A brief glance looking at /var/lib/lxc/100/config shows me quite a few cgroup options in addition to the ones I’ve added for the GPU device passthrough, but nothing immediately jumps out at me as responsible for intel_gpu_top’s failure so I won’t hack and slash it like I did to secomp and AppArmor (yet).

1
2
3
4
5
6
7
8
9
lxc.cgroup.relative = 0
lxc.cgroup.dir.monitor = lxc.monitor/100
lxc.cgroup.dir.container = lxc/100
lxc.cgroup.dir.container.inner = ns
lxc.cgroup2.memory.max = 8589934592
lxc.cgroup2.memory.high = 8522825728
lxc.cgroup2.memory.swap.max = 8589934592
lxc.cgroup2.devices.allow = c 226:1 rwm   
lxc.cgroup2.devices.allow = c 226:128 rwm

Out of curiosity I created a privileged LXC to see if it’s config looked any different. As far as cgroup settings go, unfortunately the answer is, not really.

1
2
3
4
5
6
7
lxc.cgroup.relative = 0  
lxc.cgroup.dir.monitor = lxc.monitor/101  
lxc.cgroup.dir.container = lxc/101  
lxc.cgroup.dir.container.inner = ns  
lxc.cgroup2.memory.max = 8589934592  
lxc.cgroup2.memory.high = 8522825728  
lxc.cgroup2.memory.swap.max = 8589934592  

An Incomplete Conclusion

This whole cgroup business is starting to seem like a rabbit hole that may take a whole other blog post to run down, so for now I’m going to stop here. Hopefully this post can serve as a starting point for someone else trying to get to the bottom of this (admittedly pointless) issue. Or, perhaps it will serve as an explanation and cautionary tale for the overly curious such as myself who simply won’t take “it doesn’t work” for an answer (and maybe they should just take that for an answer sometimes).

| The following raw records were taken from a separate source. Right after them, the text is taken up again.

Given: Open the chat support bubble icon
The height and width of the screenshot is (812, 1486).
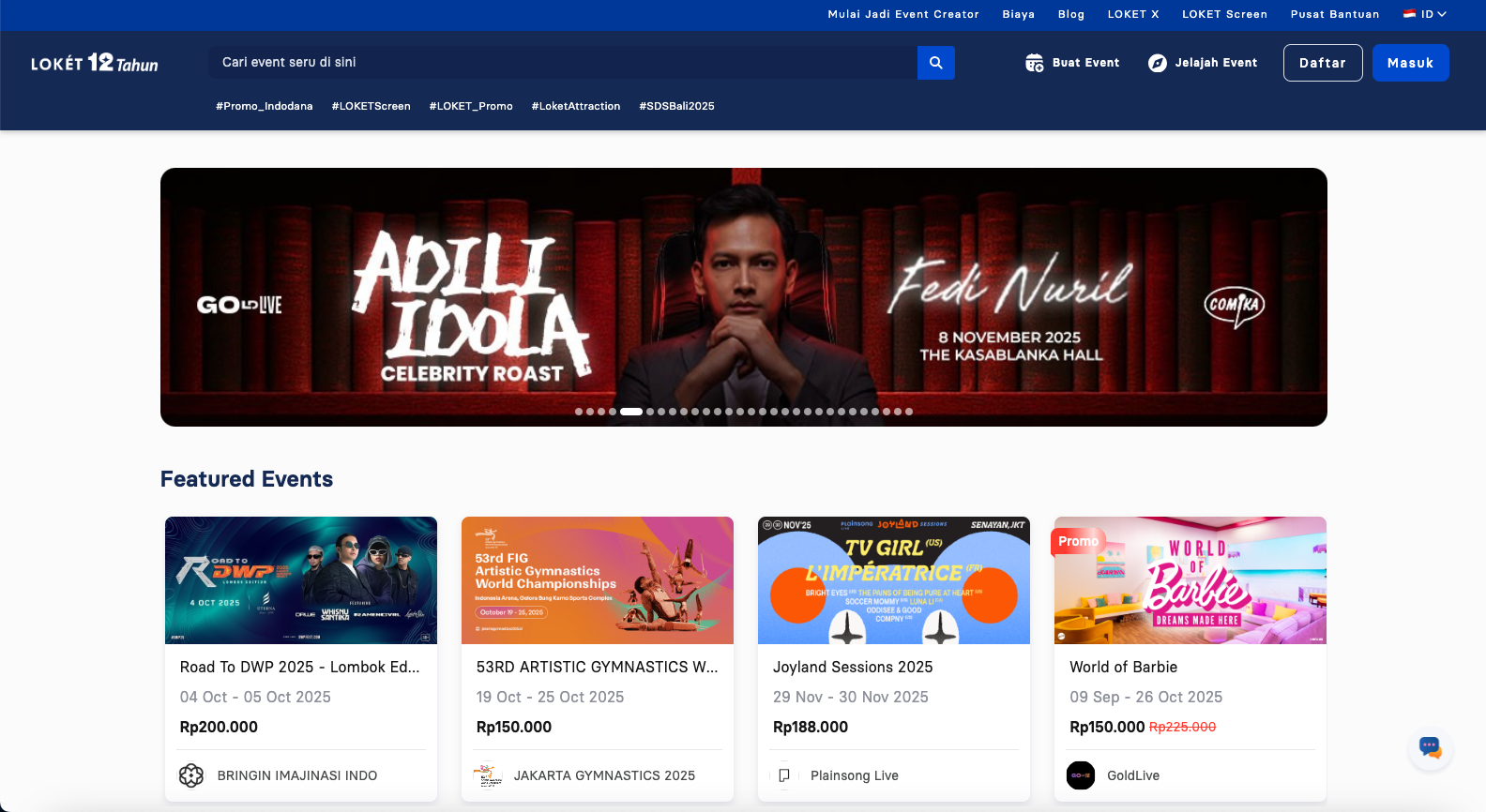Looking at the screenshot, I should coord(1430,748).
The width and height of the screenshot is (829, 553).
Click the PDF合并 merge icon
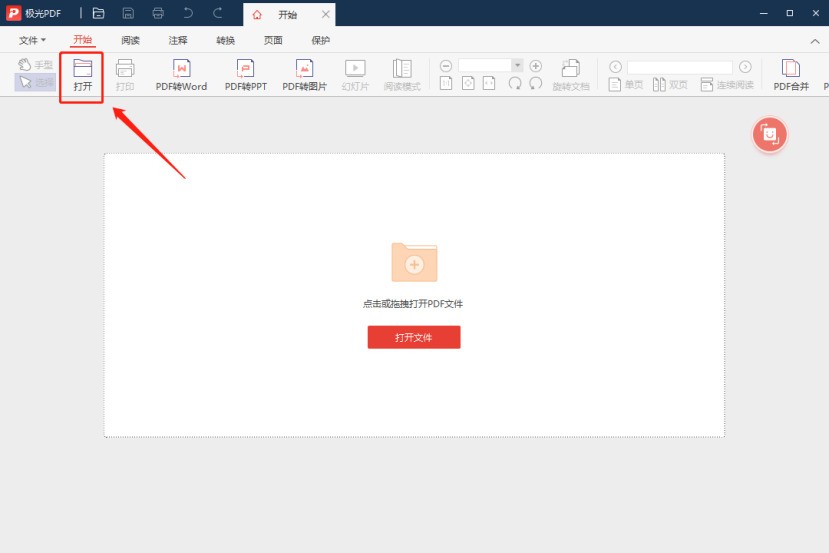790,74
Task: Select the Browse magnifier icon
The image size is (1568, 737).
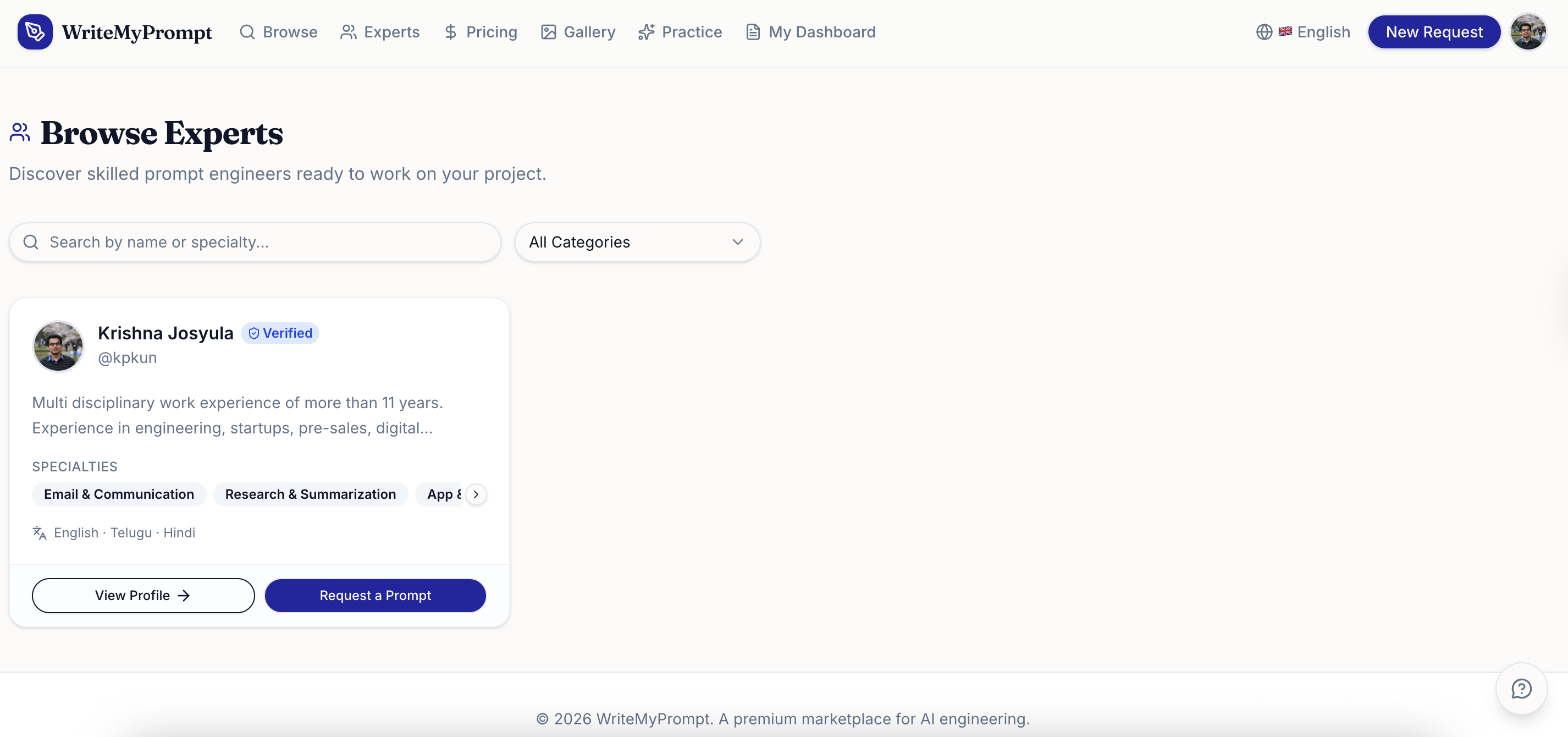Action: click(247, 32)
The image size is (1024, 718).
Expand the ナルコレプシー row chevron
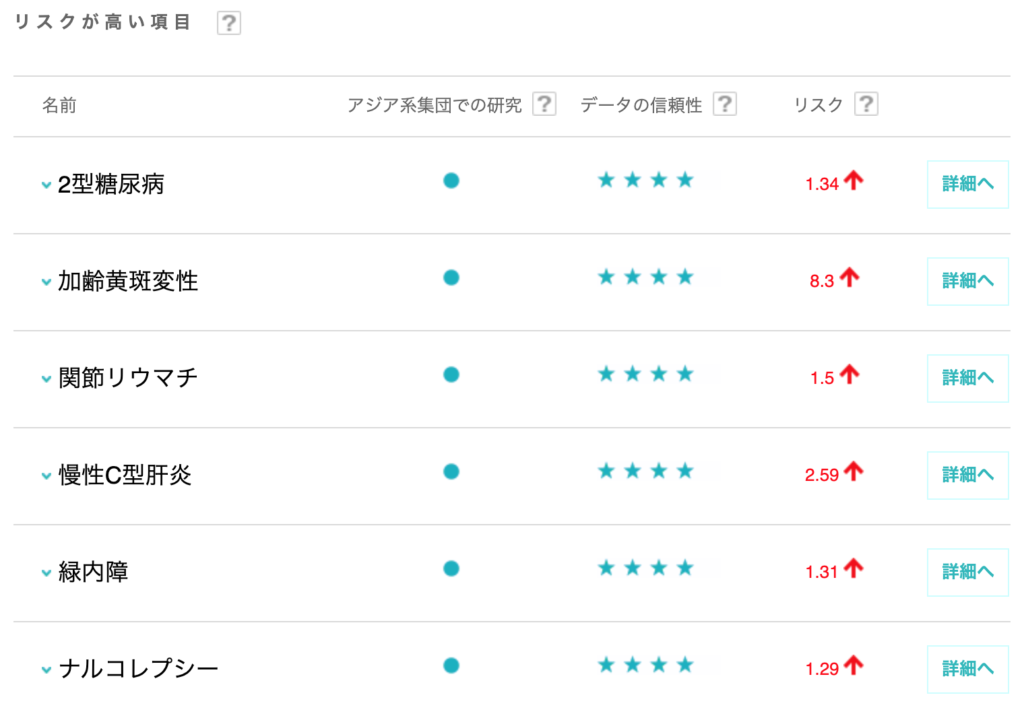[46, 670]
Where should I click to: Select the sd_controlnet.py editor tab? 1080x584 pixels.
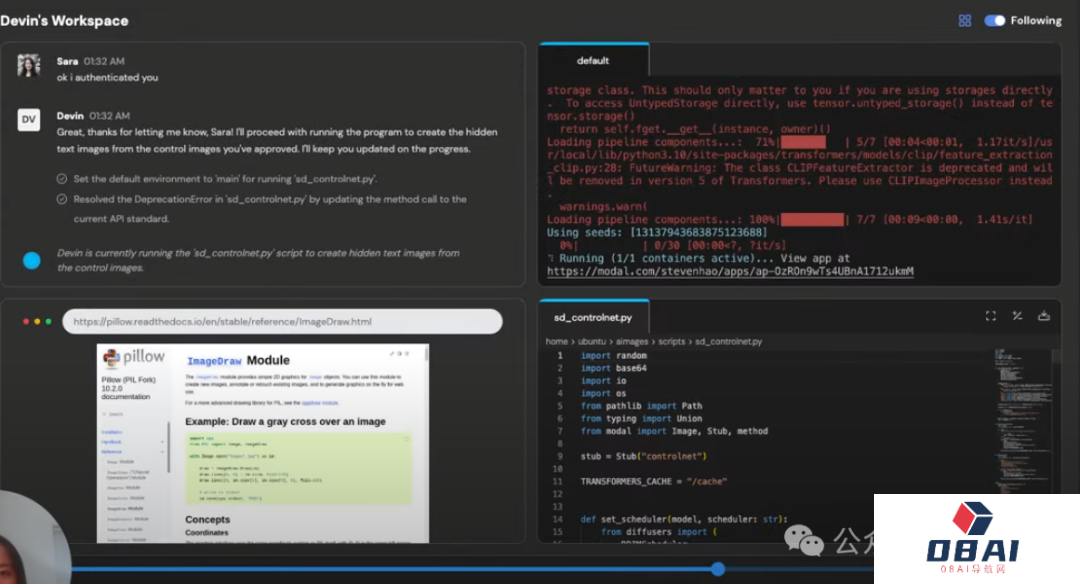point(593,317)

While I didn’t end up achieving my goal, I now understand the fundamental technologies behind LXCs far more than I did before starting this project. Prior to looking into this, I had no idea kernel capabilities even existed despite enabling one of them in my frigate docker-compose (again, don’t blindly copy configs). Now that I know about these tools, I’ve gone back and reviewed my docker-compose and other container configs to remove unnecessary capabilities and so far everything is still working swimmingly.

I also only had a surface level understanding that it was generally safe to over-provision certain aspects of your hypervisor when using LXCs, but I didn’t know why. Now, I do. Cgroups limit the amount of resources a process can utilize, but they don’t just assign a CPU core or patch of memory to a container directly. Rather, they simply limit the amount in use at any given time. So if I have a 4 core CPU on my host and I assign two LXCs 3 cores each, so long as they never exceed the 4 core total between themselves the system will be stable. And most importantly, when an LXC is only using 1 core, the two extras I’ve assigned to that LXC are still available for other processes on the host.

Still, the fact that there seems to be a bit more black magic going on within an LXC will bug me in the back of my head. Particularly why the perfmon group attempt near the beginning of this post failed if they’re mapped to the same user account. While a solution to this issue may lie somewhere in the differences between a privileged and an unprivileged LXC, one thing that’s sure is I won’t be finding it today. This journey has given me an immense amount of respect for all the people behind Linux Containers and the Kernel. There are a lot of moving parts that make these systems function securely, and after digging deep into them today it’s clear that after 5 years as a sysadmin I’ve still only barely scratched the surface of understanding. There is so much more to learn. Isn’t that exciting?